>> START Provided passage

Example 44 provides a laser system comprising a laser diode configured to produce a laser signal, and a photonic integrated circuit coupled to the laser diode and comprising a micro-resonator, and a phase modulator configured to modulate the laser signal to produce a clock signal. The laser system further comprises a laser controller integrated circuit (IC) comprising a digital programming interface, a first input port, a second input port, and a sideband direct digital synthesizer (DDS) coupled to the first input port and configured to receive an input signal via the first input port and to produce a reference signal based on the reference signal. The laser controller IC further comprises a Pound-Drever-Hall (PDH) frequency-locking control loop coupled to the second input port, to the sideband direct digital synthesizer, and to the digital programming interface, the PDH frequency-locking control loop configured to receive, via the second input port, a sample of the clock signal, and to produce, based on the reference signal and the sample of the clock signal, a corrected DC bias current signal for the laser diode to lock a frequency of the laser signal to a resonance frequency of the micro-resonator, and a thermal management circuit coupled to the digital programming interface and configured to produce, based on one or more first control signals received via the digital programming interface, at least one thermal control signal to tune a temperature of at least one of the laser diode or the photonic integrated circuit.

Example 45 includes the laser system of Example 44, wherein the photonic integrated circuit further comprises at least one thermoelectric cooler (TEC), and wherein the laser system further comprises a temperature sensor configured to provide a sensor signal representative of the temperature of at least one of the laser diode or the photonic circuit, and at least one TEC driver coupled to the at least one TEC and configured to provide a drive current to the at least one TEC to tune the temperature of at least one of the laser diode or the photonic integrated circuit.

Example 46 includes the laser system of one of Examples 44 or 45, wherein the thermal management circuit comprises a temperature setpoint digital-to-analog converter (DAC) configured to provide a thermal setpoint signal, and a proportional-integral-derivative (PID) controller configured to produce the least one thermal control signal based on the sensor signal and the thermal setpoint signal.

Example 47 includes the laser system of Example 46, wherein the thermal management circuit is configured to adjust the at least one thermal control signal to tune the temperature of the laser diode so as to scan the laser signal over a predetermined frequency range.

Example 48 includes the laser system of Example 47, wherein the predetermined frequency range corresponds to twice a free spectral range of the micro-resonator.

Example 49 includes the laser system of any one of Examples 44-48, wherein the laser controller IC further comprises a digital current controller configured to sweep a DC bias current of the laser diode over a predetermined current range so as to scan the laser signal over a predetermined frequency range to locate the resonance frequency of the micro-resonator.

Example 50 includes the laser system of Example 49, wherein the digital current controller is coupled to the digital programming interface, and wherein the predetermined current range is set by a second control signal received via the digital programming interface.

>> END Provided passage
>> START Data

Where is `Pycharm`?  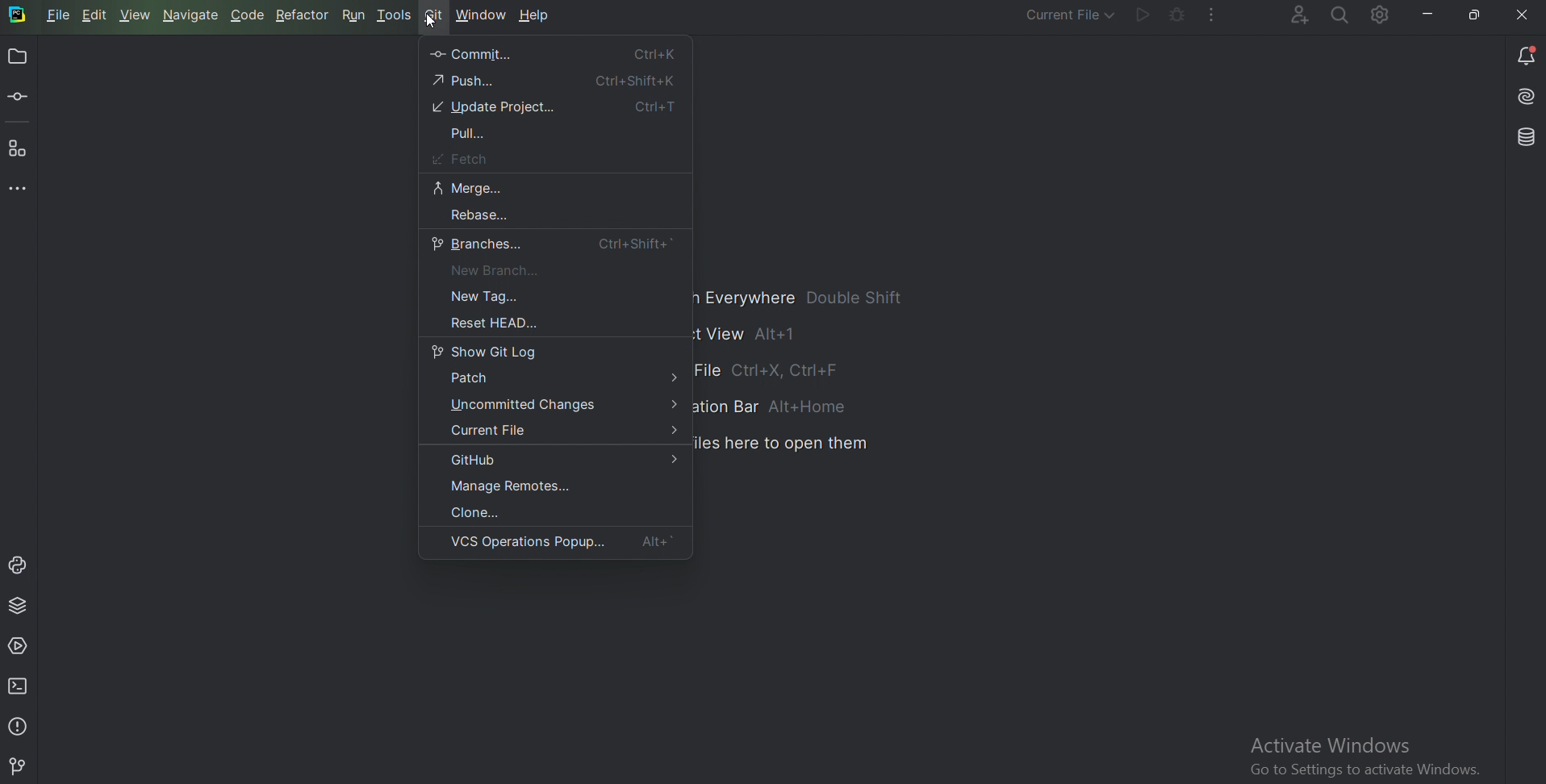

>> END Data

◆ **Brief**: In the laser system excerpt, what does Example 48 say the predetermined frequency range corresponds to? The data comes from a source unrelated to the laser system excerpt.

◆ **Final result**: Twice a free spectral range of the micro-resonator.